Cerita Prabowo saat Aktif TNI, Beri Julukan 'Kapal Keruk' ke Komandan Korup

Prabowo mengungkapkan adanya budaya pemberian julukan bagi pimpinan yang memperkaya diri secara tidak sah. Julukan tersebut, menurut Prabowo, melekat seumur hidup. Apa itu?

Diterbitkan 12 Januari 2026, 22:05 WIB
Share
Copy Link
Batalkan
Jadi intinya...
  • Prabowo ingatkan pimpinan K/L dan BUMN jadi teladan, korupsi cepat diketahui bawahan.
  • Tata kelola BUMN disorot Prabowo, banyak direksi tidak amanah dan merugikan negara.
  • Pimpinan yang tidak sanggup mengabdi atau tidak amanah diminta segera mengundurkan diri.

Liputan6.com, Jakarta - Presiden Prabowo Subianto mengingatkan para pimpinan kementerian/lembaga, termasuk jajaran Badan Usaha Milik Negara (BUMN), agar menjadi teladan bagi bawahannya. Prabowo menegaskan, perilaku koruptif seorang pemimpin akan dengan cepat diketahui oleh anak buahnya, bahkan sebelum aparat pengawasan mengetahuinya.

Hal tersebut disampaikan Prabowo saat meresmikan megaproyek kilang minyak Refinery Development Master Plan (RDMP) Balikpapan di Kalimantan Timur, Senin (12/1/2026).

“Karena kita mengerti sifat manusia, yang menentukan adalah para pemimpin. Jadi pemimpin itu harus memberi contoh. Kalau pemimpinnya maling, anak buahnya tidak semangat,” kata Prabowo.

Prabowo mengaku memiliki pengalaman panjang saat bertugas di militer, di mana perilaku menyimpang seorang pimpinan akan lebih cepat diketahui oleh bawahannya dibanding pihak luar.

“Pengalaman saya di tentara, pemimpin itu maling cepat anak buah tahu, cepat sekali. Mungkin orang luar tidak tahu, mungkin BPK bisa dikibuli, KPK bisa dikibuli, tapi anak buah akan tahu,” ujarnya.
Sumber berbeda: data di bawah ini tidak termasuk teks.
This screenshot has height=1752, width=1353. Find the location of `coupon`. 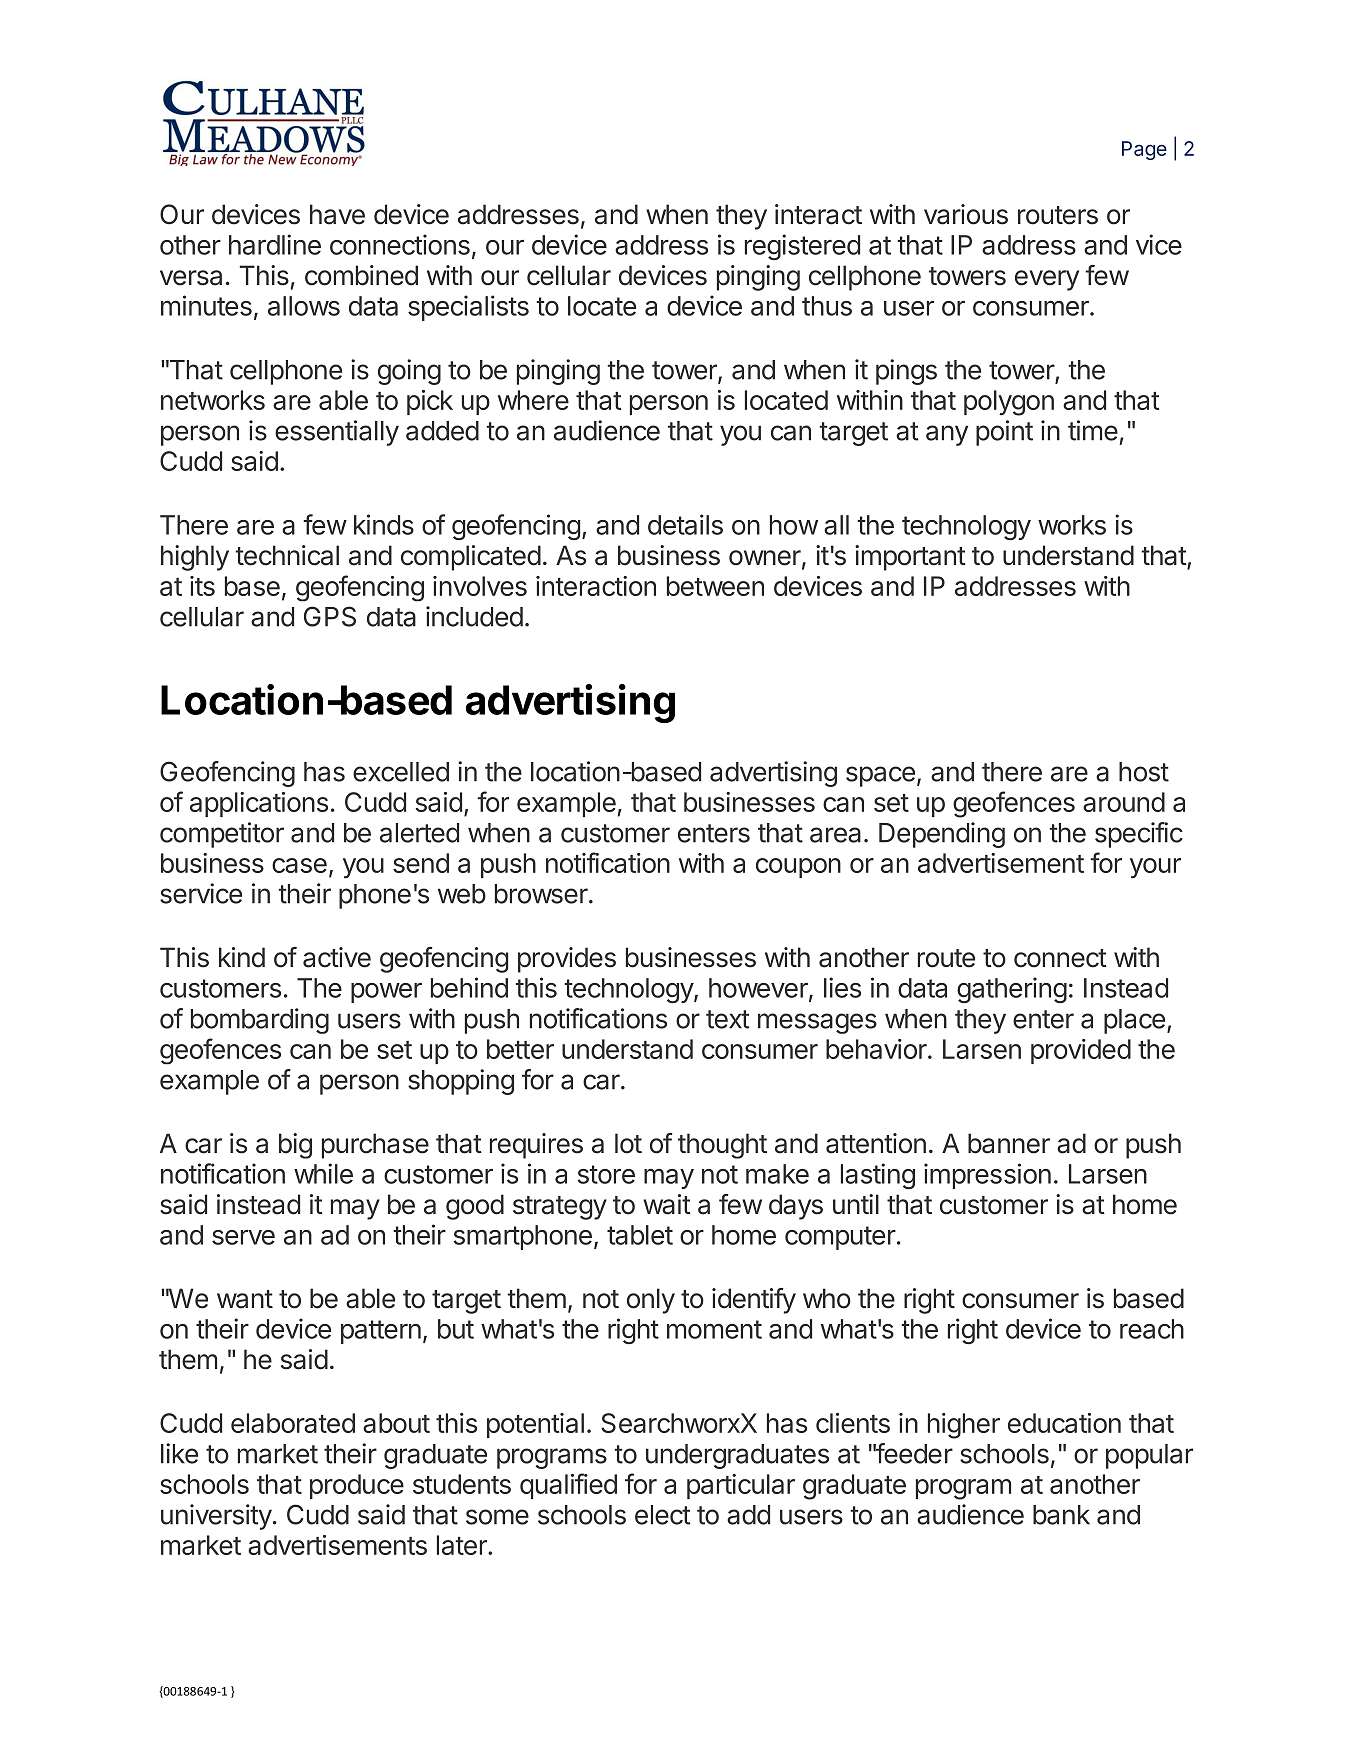

coupon is located at coordinates (798, 868).
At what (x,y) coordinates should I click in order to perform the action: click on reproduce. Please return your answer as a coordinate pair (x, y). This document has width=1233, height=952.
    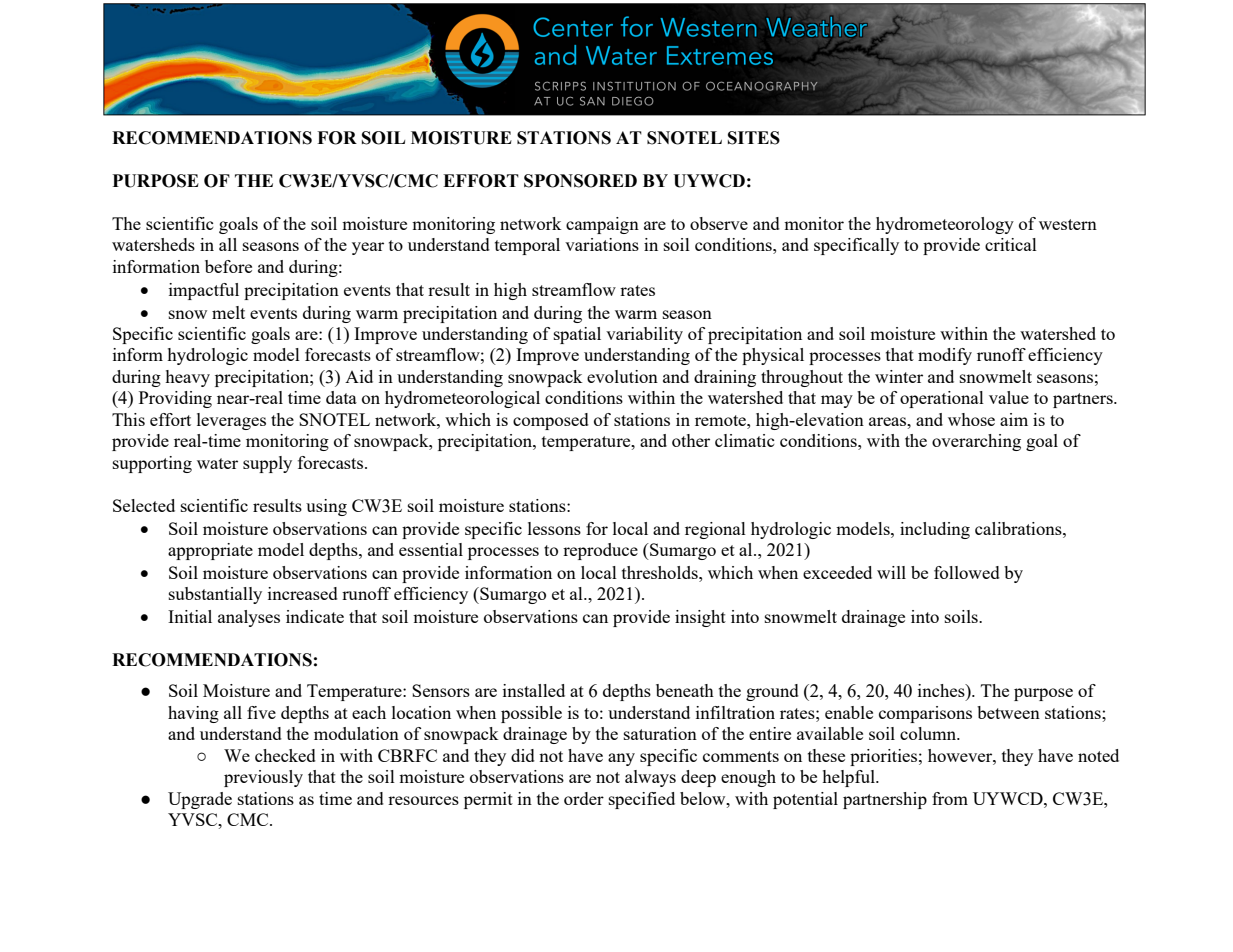
    Looking at the image, I should click on (600, 551).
Ia juga mengungkapkan adanya budaya pemberian julukan bagi pimpinan yang memperkaya diri secara tidak sah. Julukan tersebut, menurut Prabowo, melekat seumur hidup.
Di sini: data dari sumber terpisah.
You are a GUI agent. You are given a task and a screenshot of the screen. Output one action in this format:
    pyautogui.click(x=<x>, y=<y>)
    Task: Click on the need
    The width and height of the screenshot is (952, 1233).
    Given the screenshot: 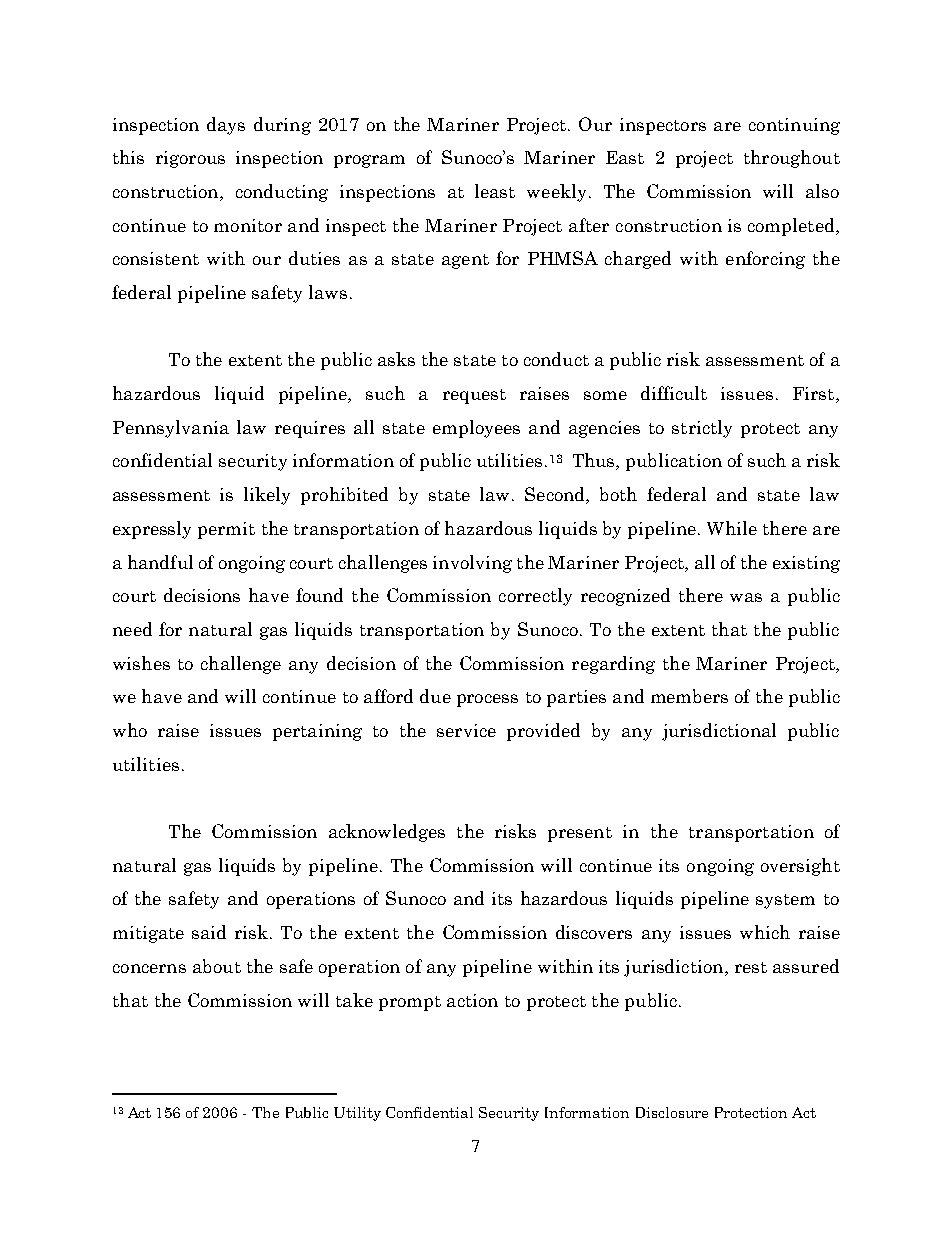 What is the action you would take?
    pyautogui.click(x=132, y=629)
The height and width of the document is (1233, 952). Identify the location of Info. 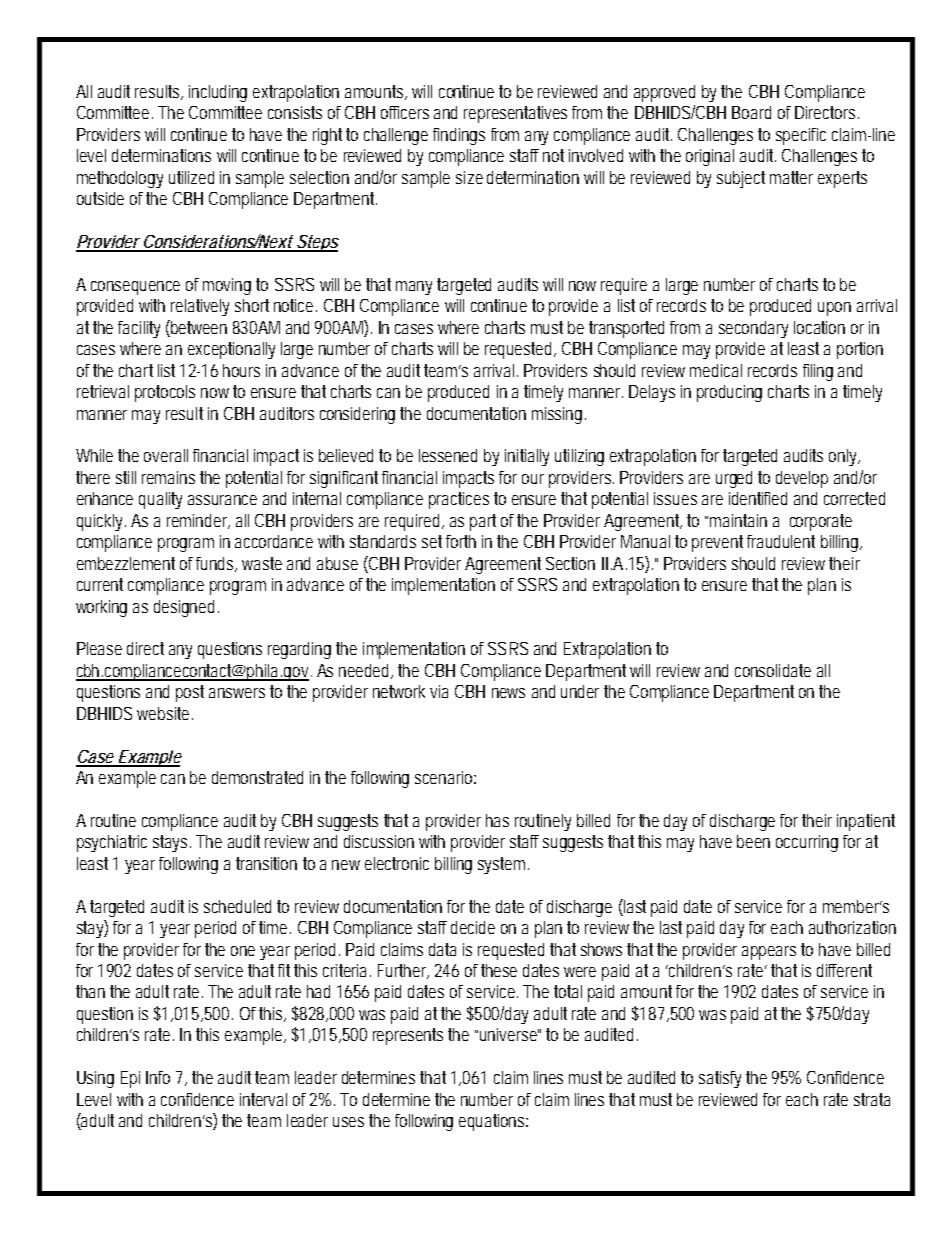
(158, 1077).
“Di tentara itu kalau komandan-komandan yang maling, pemimpin yang maling itu dikasih julukan kapal keruk. Dan seumur hidup dia akan membawa nama itu, kapal keruk,” jelas Prabowo.

Sebut Ada Pimpinan BUMN Dablek, Tak Tahu Malu

Presiden kembali menegaskan bahwa sikap memberi teladan harus dimulai dari pimpinan tertinggi, termasuk dirinya sebagai kepala negara. Ia juga menyoroti masih adanya persoalan tata kelola di sejumlah BUMN.

“Banyak pengalaman kita, direksi-direksi BUMN saya katakan saja, tidak baik,” kata Prabowo.

Ia menyebut telah memberikan tugas kepada Kepala Danantara bersama sejumlah menteri terkait untuk melakukan pembenahan menyeluruh di BUMN. Prabowo menyoroti praktik pengelolaan yang dinilainya tidak bertanggung jawab.

“Saya beri tugas kepada Kepala Danantara dan beberapa menteri-menteri yang bertanggung jawab untuk membersihkan semua BUMN. Sangat banyak, banyak yang rugi, sudah rugi minta tantiem lagi. Nggak tahu malu, dablek menurut saya,” ujarnya.

 

Tidak Amanah, Silahkan Mundur!

Prabowo menegaskan, para pimpinan yang tidak sanggup menjalankan amanah dengan penghasilan yang tersedia sebaiknya mengundurkan diri.

“Kalau nggak mau, kalau nggak sanggup mengabdi dengan penghasilan yang tersedia, berhenti saja. Segera minta berhenti. Banyak yang siap gantikan saudara-saudara. Saya percaya banyak yang siap gantikan,” tandas Prabowo.